Identifiers

An Identifier is an external, real-world handle that points to an entity in your knowledge graph. Examples include email addresses, phone numbers, usernames, or any external ID used to reference a subject.

What is an Identifier?

While entities use stable internal UUIDs, the real world doesn’t work with UUIDs. People use emails, phone numbers, usernames, and other identifiers. Identifiers bridge this gap—they’re the external “addresses” that map to your internal entity system.

Key Characteristics

External References: Real-world handles like emails, phones, usernames
Many-to-One: Multiple identifiers can point to the same entity
Unique Values: Each identifier value must be unique across the system
Typed: Each identifier has a type (email, phone, username, etc.)

Identifier Properties

Property	Type	Required	Description
`value`	string	Yes	The identifier value (e.g., “alice@example.com”)
`type`	string	Yes	Type of identifier (see supported types below)
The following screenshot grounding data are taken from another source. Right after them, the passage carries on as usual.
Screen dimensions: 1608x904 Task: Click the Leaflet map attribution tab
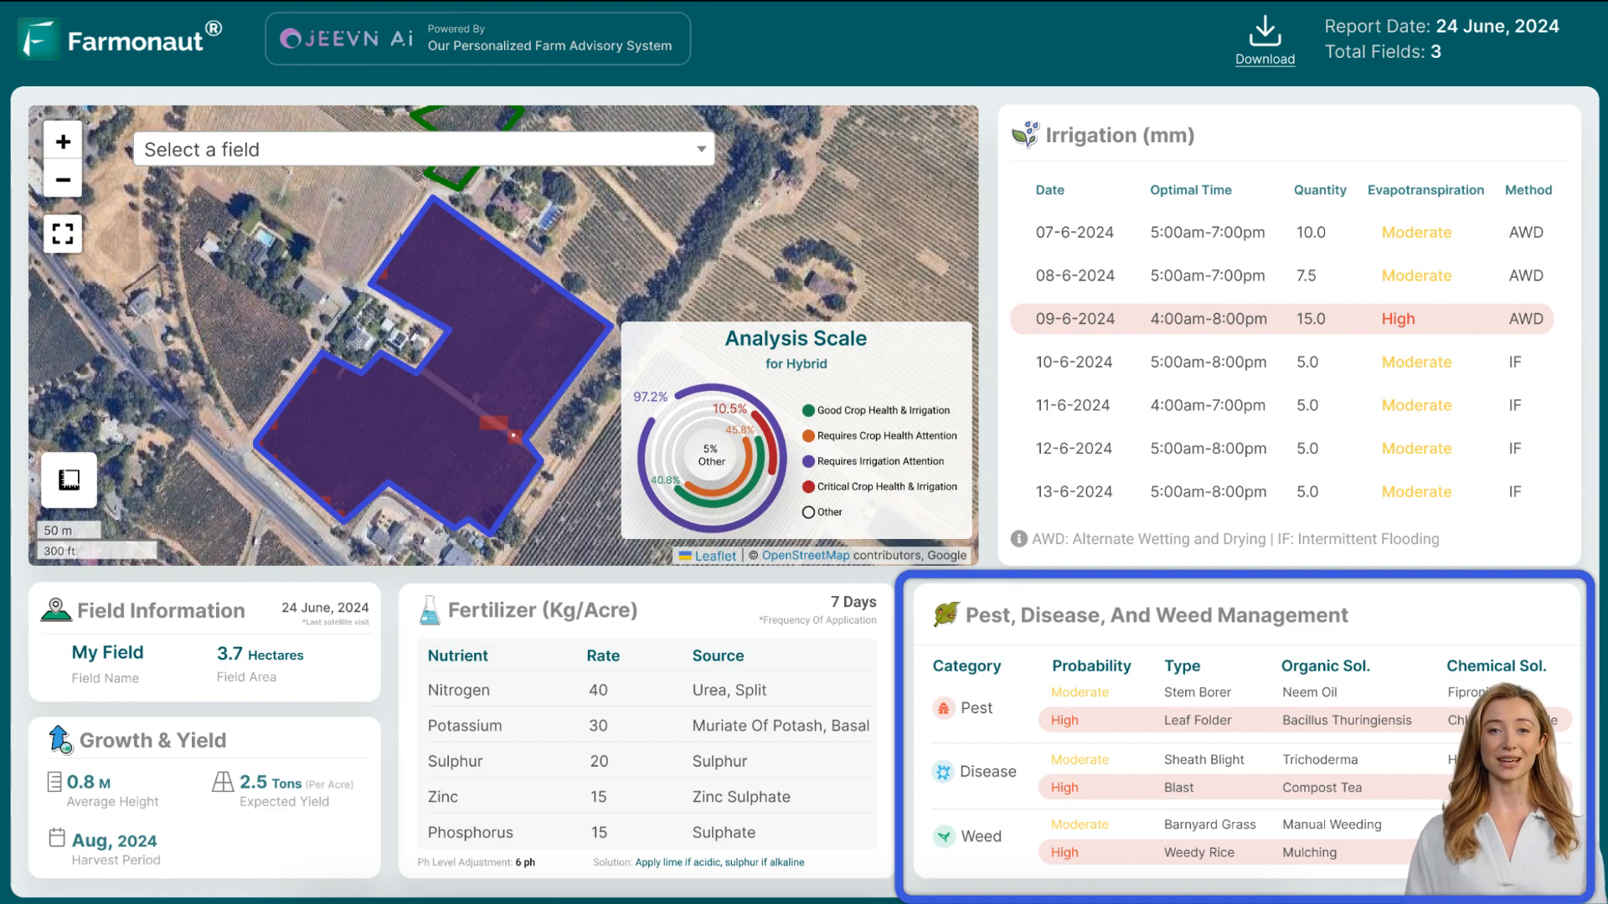(714, 555)
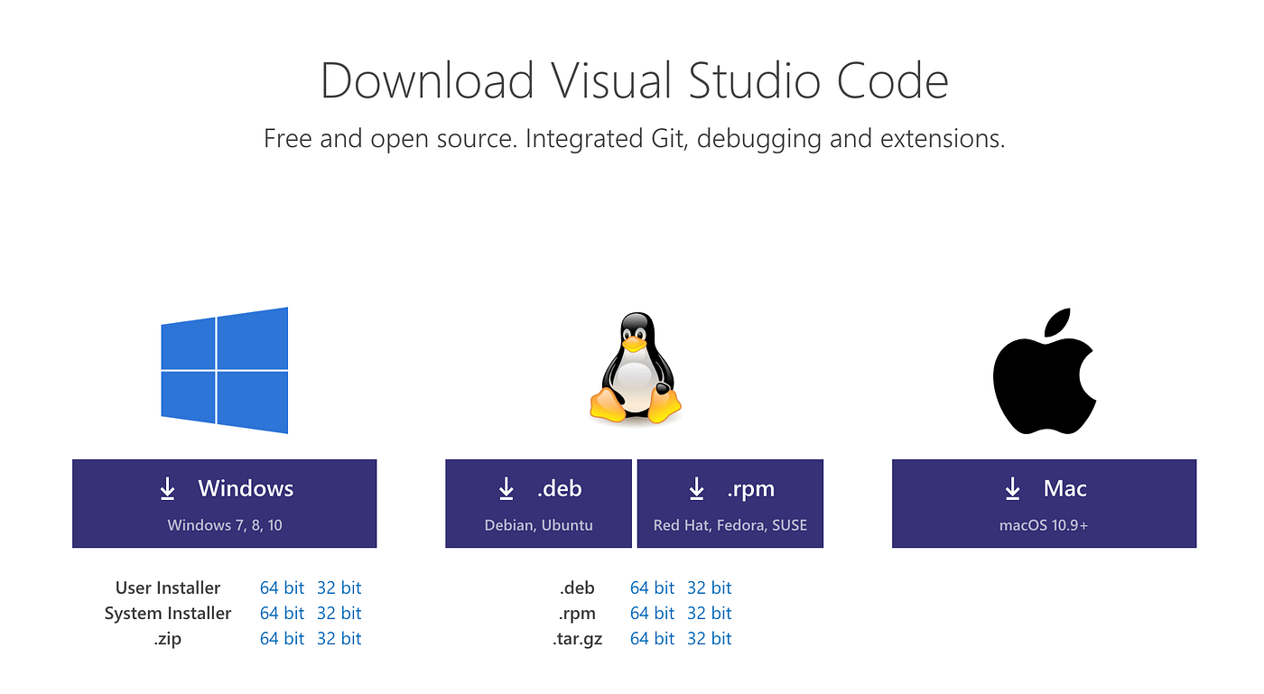Download VS Code for Windows 7, 8, 10
The width and height of the screenshot is (1264, 694).
224,503
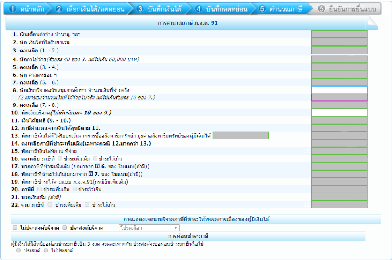
Task: Check ชำระเพิ่มเติม in row 16
Action: coord(60,159)
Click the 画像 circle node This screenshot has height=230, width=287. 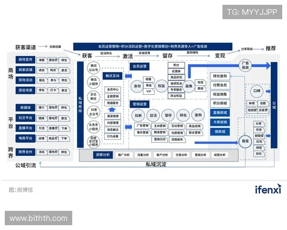coord(188,87)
Supported Identifier Types

Nous validates identifier types to ensure consistency:

email - Email addresses
phone - Phone numbers
username - Username handles
uuid - External system UUIDs
social_id - Social media identifiers

Example Identifier Structure

{
  "value": "alice@example.com",
  "type": "email"
}

Why Use Identifiers?

The Identity Resolution Problem

Consider these interactions:

Monday: Someone emails you from alice@company.com
Wednesday: You get a call from +1-555-0123
Friday: You receive a Slack message from @alice.smith

Are these three different people or the same person? Identifiers help you resolve this:

alice@company.com  ──┐
                     ├──> Entity (UUID: 550e8400...)
+1-555-0123        ──┤
                     │
@alice.smith       ──┘

All three identifiers point to the same canonical entity.

Benefits

Prevent Duplicate Profiles: Link new identifiers to existing entities
Flexible Lookup: Find entities using any identifier they’re associated with
Cross-Platform Integration: Different systems can use different identifiers for the same entity
Historical Tracking: Keep old identifiers even after someone changes their email or phone

The HAS_IDENTIFIER Relationship

Identifiers connect to entities through the HAS_IDENTIFIER relationship:

(Entity) -[HAS_IDENTIFIER]-> (Identifier)

Relationship Properties

Property	Type	Description
`from_entity_id`	UUID	The entity that owns this identifier
`to_identifier_value`	string	The identifier being connected
`is_primary`	boolean	Whether this is the primary identifier
`created_at`	datetime	When this relationship was established

Primary Identifiers

You can mark one identifier as “primary” to serve as the default or preferred identifier for an entity:

{
  "from_entity_id": "550e8400-e29b-41d4-a716-446655440000",
  "to_identifier_value": "alice@example.com",
  "is_primary": true,
  "created_at": "2025-01-15T10:30:00Z"
}

This is useful for:

Display names in UIs
Default contact methods
Prioritizing identifiers when multiple exist

Working with Identifiers

Looking Up Entities by Identifier

The most common operation is finding an entity using one of its identifiers:

GET /entities/lookup?identifier_type=email&identifier_value=alice@example.com

This returns the complete entity profile, including:

The entity UUID
All associated identifiers
All facts
All sources

Adding New Identifiers

When you discover a new identifier for an existing entity, you can link it:

# During assimilation, if the identifier already exists,
# Nous will add facts to the existing entity
POST /entities/assimilate
{
  "identifier": {
    "type": "phone",
    "value": "+1-555-0123"
  },
  "content": "Alice called to confirm her address in Paris."
}

If +1-555-0123 doesn’t exist yet, this creates it and potentially merges with an existing entity (based on your identity resolution logic).

Identifier Validation

Nous validates identifiers to prevent errors:

Value Validation:

Cannot be empty or whitespace-only
Automatically trimmed of leading/trailing spaces

Type Validation:

Must be one of the supported types
Invalid types are rejected with an error

Use Cases

1. Multi-Channel Customer Support

Track a customer across channels:

customer@email.com    ──┐
                        ├──> Customer Entity
+1-555-HELP          ──┤
                        │
@customer_twitter    ──┘

Support agents can look up the customer by any identifier and see the complete interaction history.

2. User Migration

When migrating users between systems:

old_system_id: "12345"  ──┐
                          ├──> User Entity
new_system_id: "uuid-..."──┘

Keep both identifiers linked during the transition period.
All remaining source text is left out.